===== READING PASSAGE =====

|Stained Glass • Fusing • Mosaics • Jewelry Supplies|
|Gems and other unique stones can be a beautiful addition to make a truly one of a kind silver clay project. They can become the focal point of a design, or simply add an interesting accent to an otherwise simple design.|
|Some of our favorite ideas for creating with stones are:
|When working with stones it is important to know what the likely results will be. To help determine if a stone is suitable to be fired with PMC+, or PMC3 we will want to clearly define what the stone is made of.
Lets begin by asking if it is "real" or "fake." Naturally occurring stones all have their own properties, some are suitable to fire with a project, others are not.
Artificial stones can be called many things, some common terms are man-made, lab grown, lab created, or simulated. Below are some explanations that may make it easier to identify the properties of a stone.

===== DATASET RECORDS =====

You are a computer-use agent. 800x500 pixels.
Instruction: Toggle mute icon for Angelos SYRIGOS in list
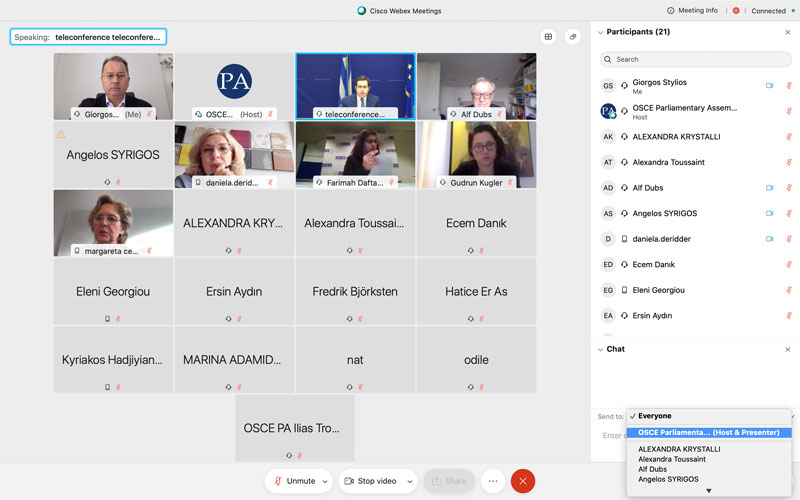point(788,213)
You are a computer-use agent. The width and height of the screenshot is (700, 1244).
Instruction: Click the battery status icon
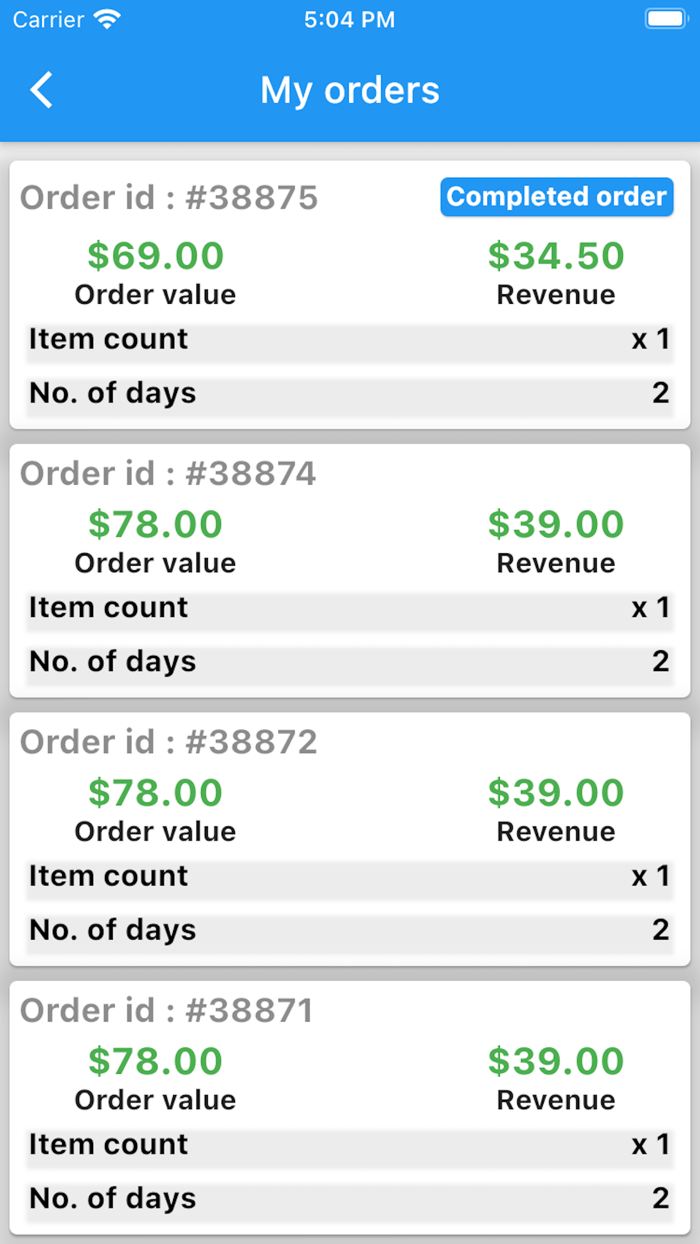665,19
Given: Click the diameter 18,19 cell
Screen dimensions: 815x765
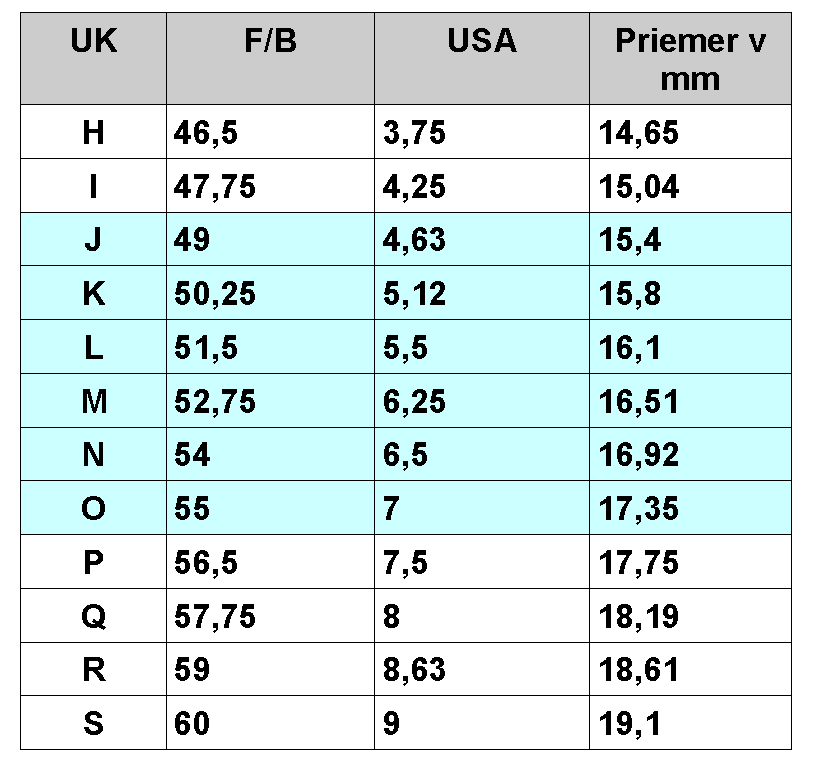Looking at the screenshot, I should click(x=690, y=616).
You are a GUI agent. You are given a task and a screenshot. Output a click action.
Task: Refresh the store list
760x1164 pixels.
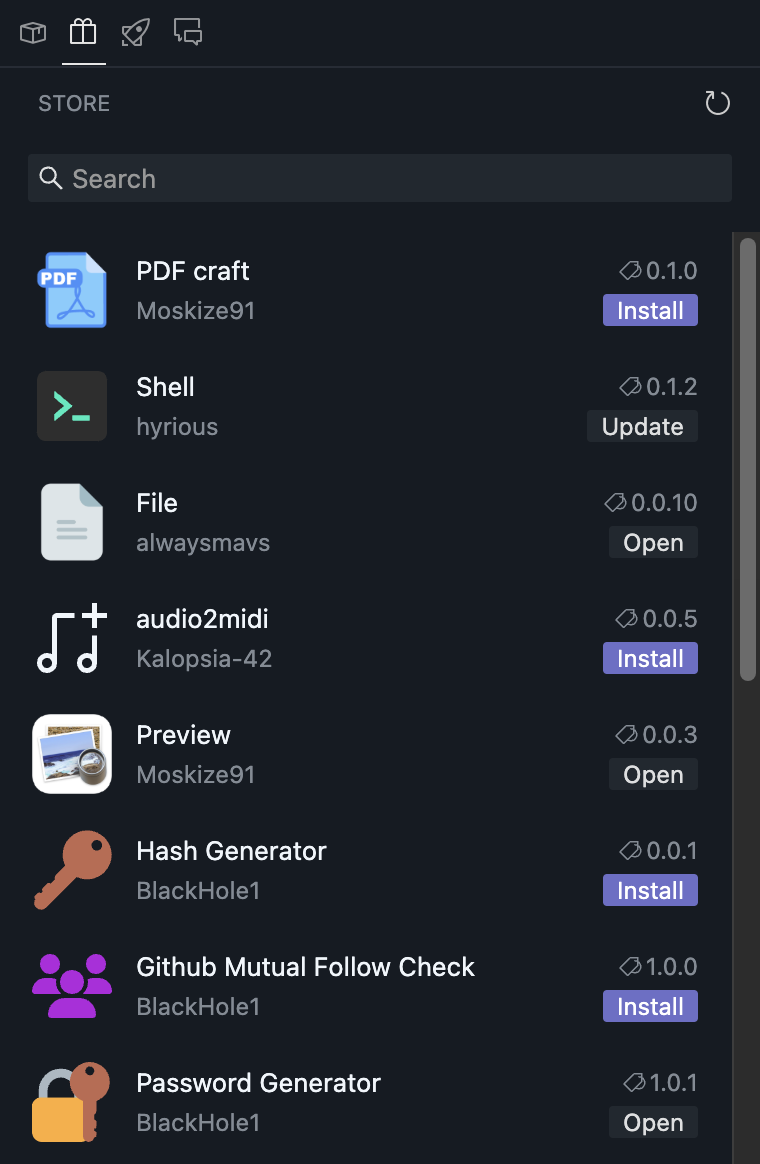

=====

Print the passage about using stones in silver clay projects exactly as it appears, starting at the words "Artificial stones can" and stopping after the words "of a stone.".

Artificial stones can be called many things, some common terms are man-made, lab grown, lab created, or simulated. Below are some explanations that may make it easier to identify the properties of a stone.